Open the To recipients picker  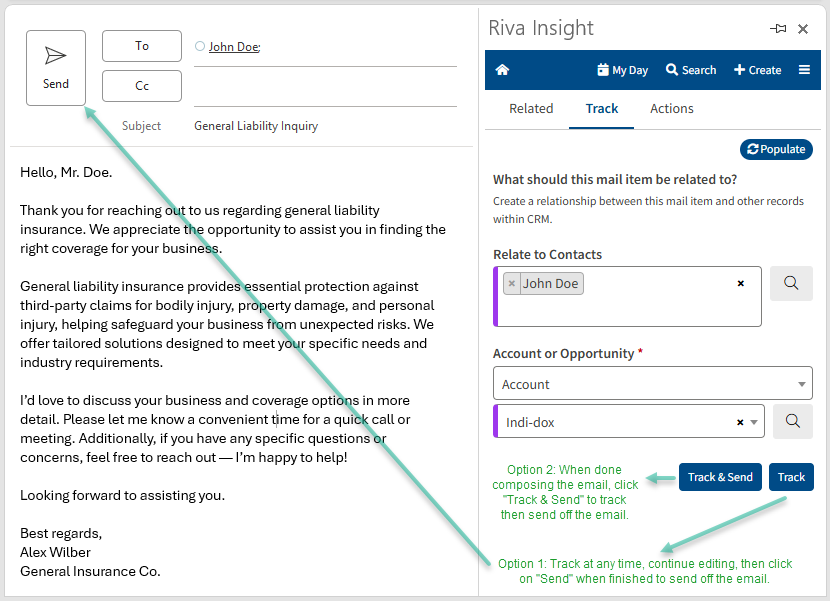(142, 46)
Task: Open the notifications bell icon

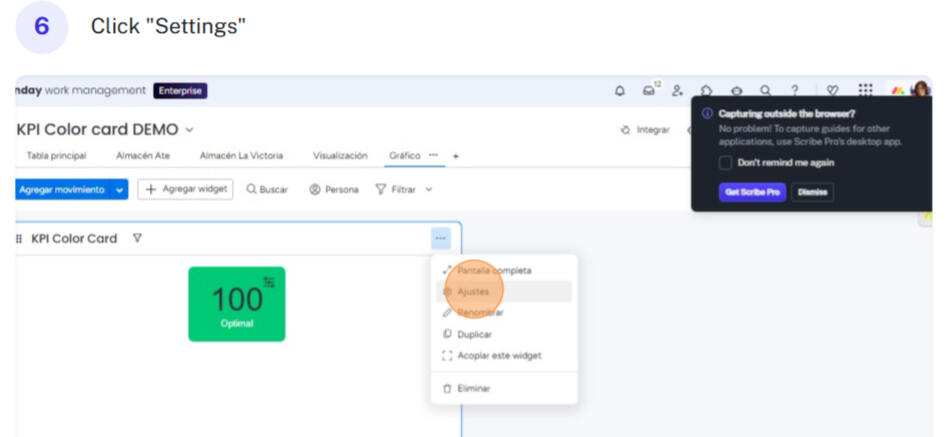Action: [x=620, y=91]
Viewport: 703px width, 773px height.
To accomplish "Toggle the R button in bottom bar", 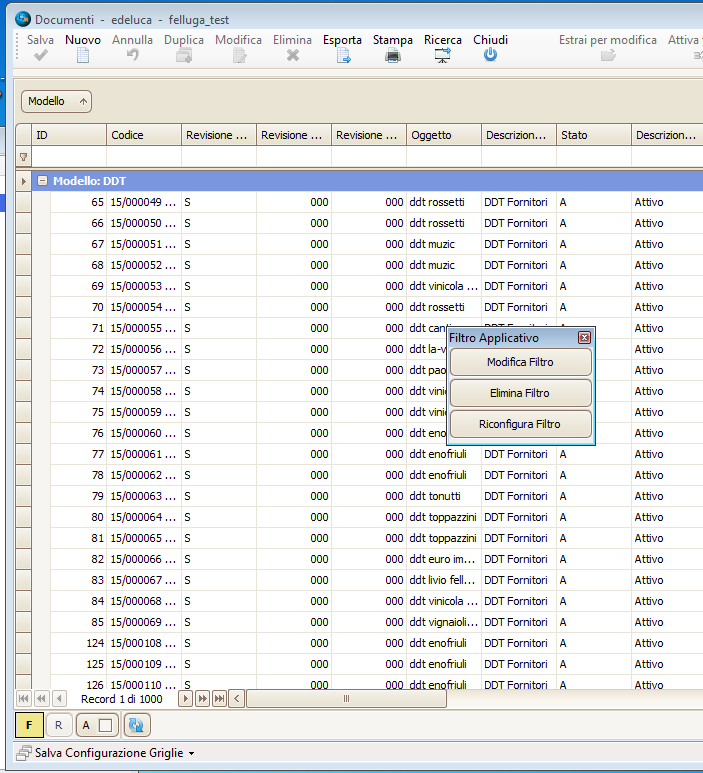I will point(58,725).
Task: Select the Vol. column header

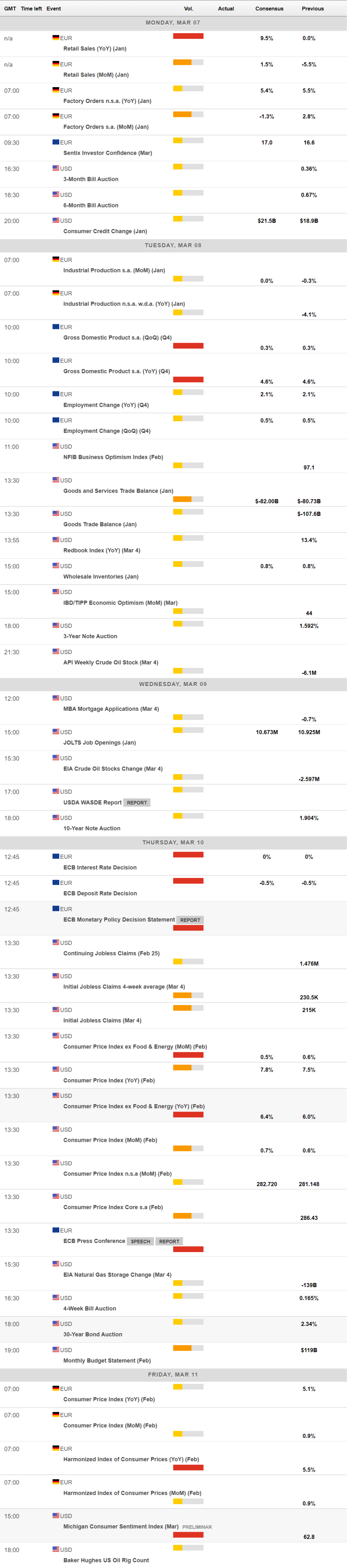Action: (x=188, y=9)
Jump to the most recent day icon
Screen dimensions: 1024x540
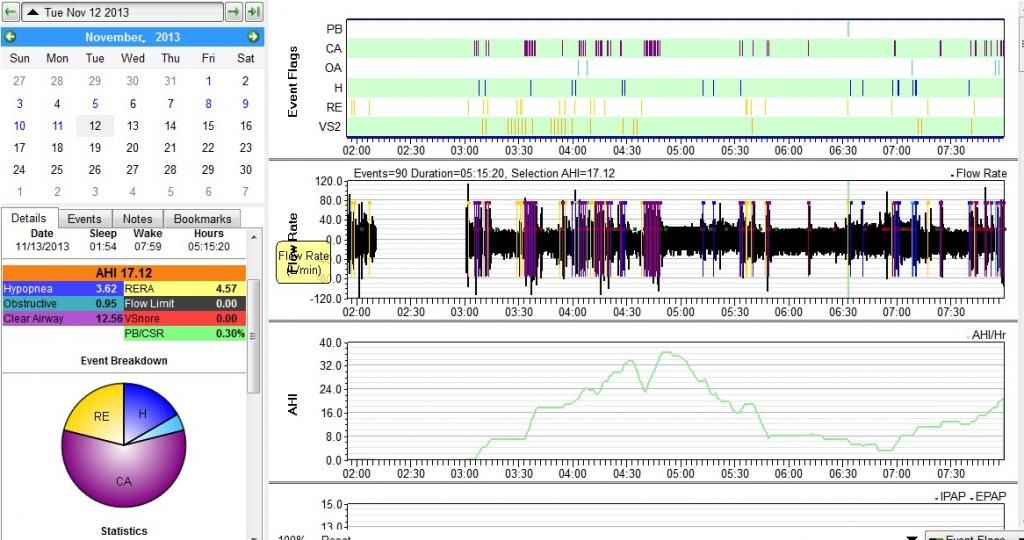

====

WHAT IS REQUIRED: Leave every picture out and print exactly the lines from the one that contains "Task: Select the Vol. column header" through the last line of the material above.

OUTPUT OF THE EXERCISE:
Task: Select the Vol. column header

Action: (x=188, y=9)
Jump to the most recent day icon
Screen dimensions: 1024x540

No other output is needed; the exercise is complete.